Their fear, and the fear of some other observers, is that while law enforcement may now be using the third-party doctrine to easily obtain the location and movements of people – information that is also only getting more precise as smartphone technology improves and cell towers proliferate – the doctrine could be used in the future to easily obtain more personal information in even larger quantities.
The ever-growing “Internet of Things” offers a glimpse of that future, the tech companies write. While smartphones constantly transmit specific details about a user’s location to third parties, there are other devices transmitting other kinds of metadata. Smartwatches can transmit a user’s fitness data; smart-home devices can send metadata on room temperature and grocery orders through third parties.
“We don’t know how [third-party metadata] is going to be used in future,” says Michael Overing, an expert in internet law and an adjunct professor at the University of Southern California’s Annenberg School of Communication & Journalism.
“Because we don’t know,” he adds, “I want us to err on side of caution.”
But some experts worry about another kind of slippery slope: that the justices decide to expand the Fourth Amendment in a way that delivers more questions than answers.
To rule that cell tower records are protected by the Fourth Amendment would be to depart from the content/non-content rule, a bright line that has been crucial as privacy law has evolved over the centuries, says Orin Kerr, a professor at George Washington University School of Law.
“The question is what should [the Fourth Amendment] protect and what should it not protect,” he adds. And the content/non-content rule “is an essential rule for maintaining balance as we shift from a physical world to a network world.”
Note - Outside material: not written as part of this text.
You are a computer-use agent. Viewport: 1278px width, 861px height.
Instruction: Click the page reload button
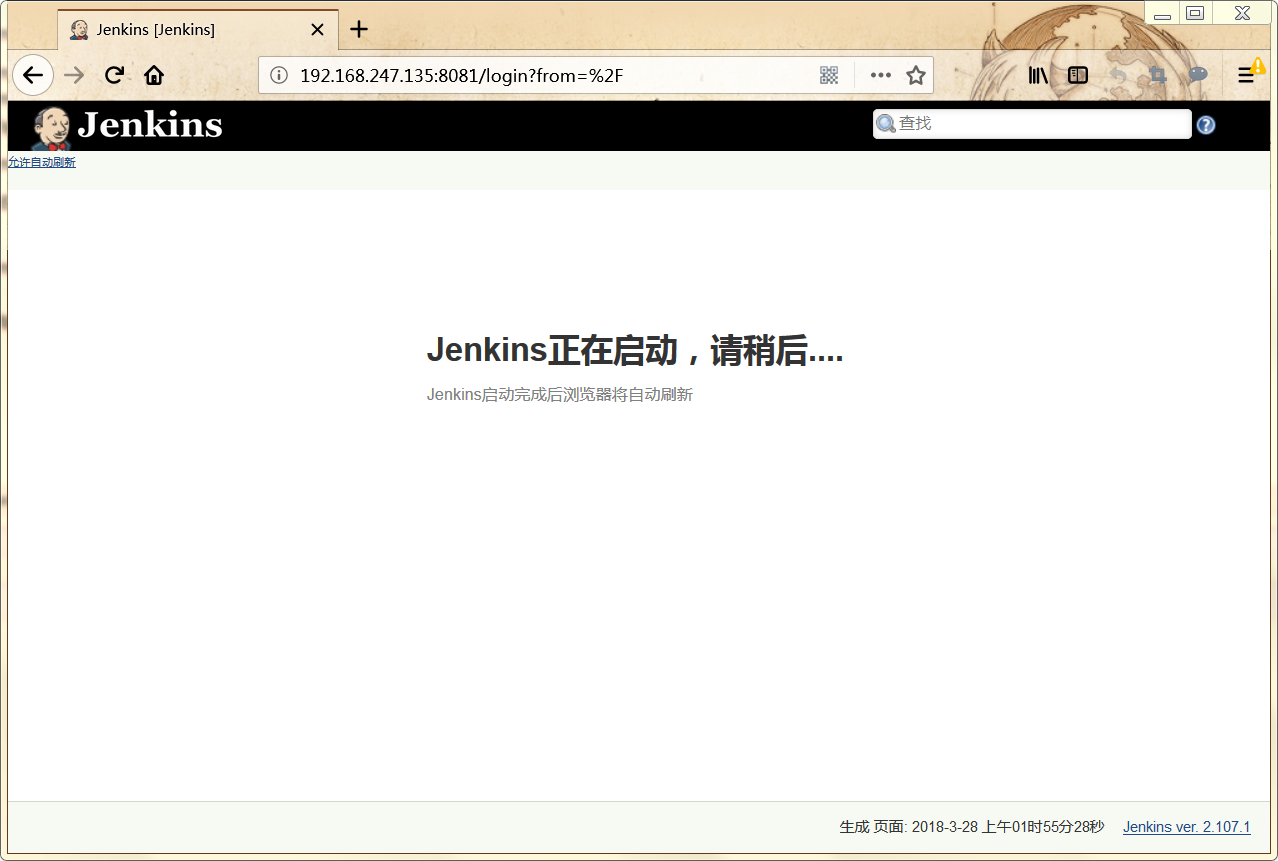coord(113,74)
Giving historical cell tower records Fourth Amendment protection “would drag state and federal courts into impossible line-drawing exercises that would cause endless confusion,” Professor Kerr writes in an amicus brief in support of the government.
If the Constitution protects historical cell-site records, he writes, does it also protect bank records? Automatic license plate readers? And is it limited to location information? How important is the length of time the surveillance covered? At what point in time does a search stop being constitutional? And does that point in time depend on the search method being used?
“That [would] create a quagmire for the lower courts,” says Christopher Slobogin, director of the Criminal Justice Program at Vanderbilt Law School. “It would be so hard to figure out when unconstitutional [searches] have occurred.”
'They need to be more aware'
The Supreme Court has avoided major Fourth Amendment questions in recent years, so predicting its decision here is even harder than usual, experts say.
Only one justice, Sonia Sotomayor, has expressed an opinion on the third-party doctrine. In a separate opinion to a unanimous 2012 decision regarding warrantless GPS tracking, she wrote that the doctrine “is ill suited to the digital age, in which people reveal a great deal of information about themselves to third parties in the course of carrying out mundane tasks.”
But while they may not know the views of the other eight justices, many experts predict the court will ultimately, as it often does with loaded constitutional questions, issue a narrow opinion and then refine that opinion over time through legal challenges stemming from the questions it leaves unanswered.
While they differ on how the Fourth Amendment should be updated, most experts agree that the SCA should be updated. They also hope that the public becomes more informed about how much information they’re giving to third parties every time they use their phones.
“They need to be more aware of what’s being broadcasted, what the privacy settings are on their phones,” says Mark Kuhr, the chief technology officer at Synack, a cybersecurity company based in Redwood City, Calif.
“It would be great to see consumers … demanding better privacy protections from their lawmakers, but also from the people they’re buying products from,” he adds. “Privacy is a little bit of a myth.”